それはともかく──現代の私たち日本の信者の圧倒的多数においては、やはりその「日本語訳」に目を向けることになるだろう。
*
で、私はいろいろな日本語訳を見てみたのだが、新共同訳のそれはちょっとおかしいと思う。「ミゼレーレ」の第8節が。
新共同訳
51
7 |
わたしは咎のうちに産み落とされ |
---|---|
8 |
あなたは秘儀ではなくまことを望み |
9 |
ヒソプの枝でわたしの罪を払ってください |
第8節に、「秘儀」「秘術」という名詞が、確固たる名詞が、名詞然たる名詞が、名詞以外の何物でもない名詞が、前から見ても後ろから見ても「名詞」である名詞が、存在する。
そうして、それだけではない。もう一つ、実にハッキリと打ち出されているものがある。それは、「秘儀」「秘術」というものに対する「否定」「排斥」である。「秘儀ではなく」「秘術を排して」。
実にハッキリした言い方だ。
しかし、そんな翻訳があるものではない。
他のどのような日本語訳聖書を見ても。
荻原晃神父(前々回紹介したもの)
第五十篇
七 |
然れど見よ、我は罪のうちに生れたり。科をもて、我が母すでに我をはらめり。 |
---|---|
八 |
然れど見よ、御身は直き心を望み給い、我が内に、智慧を与え給えり。 |
九 |
イソプにて、我を浄め給え、然らば我は清くならん。我を洗い給え。然らば我は雪にまさりて白くならん。 |
バルバロ神父(前々回紹介したもの)
51 (50)
7 |
私は、不義のなかにうまれ、 |
---|---|
8 |
あなたは、心の誠実を喜ばれる、 |
9 |
ヒソプをもって私を清めれば、私は清くなろう。 |
日本聖書協会 口語訳(改訳) ここでは第6節である。
第五十一篇
五 |
見よ、わたしは不義のなかに生れました。 |
---|---|
六 |
見よ、あなたは真実を心のうちに求められます。 |
七 |
ヒソプをもって、わたしを清めてください、 |
松田伊作(九州大名誉教授 言語学) Amazon
51
7 |
じじつ、咎のうちに私は産み落とされ、 |
---|---|
8 |
じじつ、あなたは真実[まこと]を内奥で悦び、 |
9 |
あなたがわが罪を除いて下さい、ヒソプで、私が潔まるように。 |
このように、これらの訳文には「秘儀」だの「秘術」だのといった名詞は一つも出て来ない。従って、それらに対する「否定」や「排斥」の意思も、ありようがない。
だから、これだけで、私はこう結論する。
新共同訳のその訳文は「異質」である、「特異」である。
それとも、そう結論するためには私自身、古代ヘブライ語を勉強しなければならないだろうか?──私は全然そう思わない。

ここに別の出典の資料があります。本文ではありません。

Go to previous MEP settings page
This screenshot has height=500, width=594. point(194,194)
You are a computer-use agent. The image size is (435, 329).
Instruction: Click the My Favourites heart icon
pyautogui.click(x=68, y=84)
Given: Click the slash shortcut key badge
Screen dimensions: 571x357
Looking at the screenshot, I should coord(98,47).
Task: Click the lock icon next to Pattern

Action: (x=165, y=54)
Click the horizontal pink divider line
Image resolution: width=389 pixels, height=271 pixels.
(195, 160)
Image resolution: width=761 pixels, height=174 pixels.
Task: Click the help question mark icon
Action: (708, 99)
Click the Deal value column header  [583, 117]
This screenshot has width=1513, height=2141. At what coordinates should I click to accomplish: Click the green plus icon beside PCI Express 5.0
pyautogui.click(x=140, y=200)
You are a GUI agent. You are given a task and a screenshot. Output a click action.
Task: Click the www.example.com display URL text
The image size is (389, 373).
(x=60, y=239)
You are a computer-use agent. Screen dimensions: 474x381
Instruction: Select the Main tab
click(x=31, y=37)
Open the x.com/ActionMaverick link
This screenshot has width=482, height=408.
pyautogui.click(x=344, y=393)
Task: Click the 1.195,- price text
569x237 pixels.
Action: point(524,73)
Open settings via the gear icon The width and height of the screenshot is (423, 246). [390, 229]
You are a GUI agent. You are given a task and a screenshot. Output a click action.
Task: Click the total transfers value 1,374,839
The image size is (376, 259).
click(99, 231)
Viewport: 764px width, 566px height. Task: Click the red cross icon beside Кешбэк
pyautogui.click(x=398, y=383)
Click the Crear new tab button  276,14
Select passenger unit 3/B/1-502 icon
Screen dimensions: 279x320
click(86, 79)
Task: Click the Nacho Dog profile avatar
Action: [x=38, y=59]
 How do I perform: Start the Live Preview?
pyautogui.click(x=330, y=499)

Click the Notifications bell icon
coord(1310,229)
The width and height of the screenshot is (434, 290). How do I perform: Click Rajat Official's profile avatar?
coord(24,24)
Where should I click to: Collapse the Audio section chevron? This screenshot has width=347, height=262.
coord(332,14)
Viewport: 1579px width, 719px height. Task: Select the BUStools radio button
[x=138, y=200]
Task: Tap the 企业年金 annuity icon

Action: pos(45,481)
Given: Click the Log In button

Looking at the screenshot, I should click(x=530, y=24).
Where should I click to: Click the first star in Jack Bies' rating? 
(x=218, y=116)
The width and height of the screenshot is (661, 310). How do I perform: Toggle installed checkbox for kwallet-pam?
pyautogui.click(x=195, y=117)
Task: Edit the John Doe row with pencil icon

何故なら、詩篇の翻訳に使った底本に(底本にもいろいろあるようだが)「秘儀」「秘術」に当たる言葉が実際「ある」ならば、上のこれらの翻訳者たちも必ずや、それなりの翻訳をするものだろうからである。しかし、見ると、それらには「秘儀」だの「秘術」だのといった名詞は、その影さえない。だから私は、自分は古代ヘブライ語を少しも知らなくても、「ここ(新共同訳)には何らかの『特異性』がある」ぐらいのことは「分かる」のである。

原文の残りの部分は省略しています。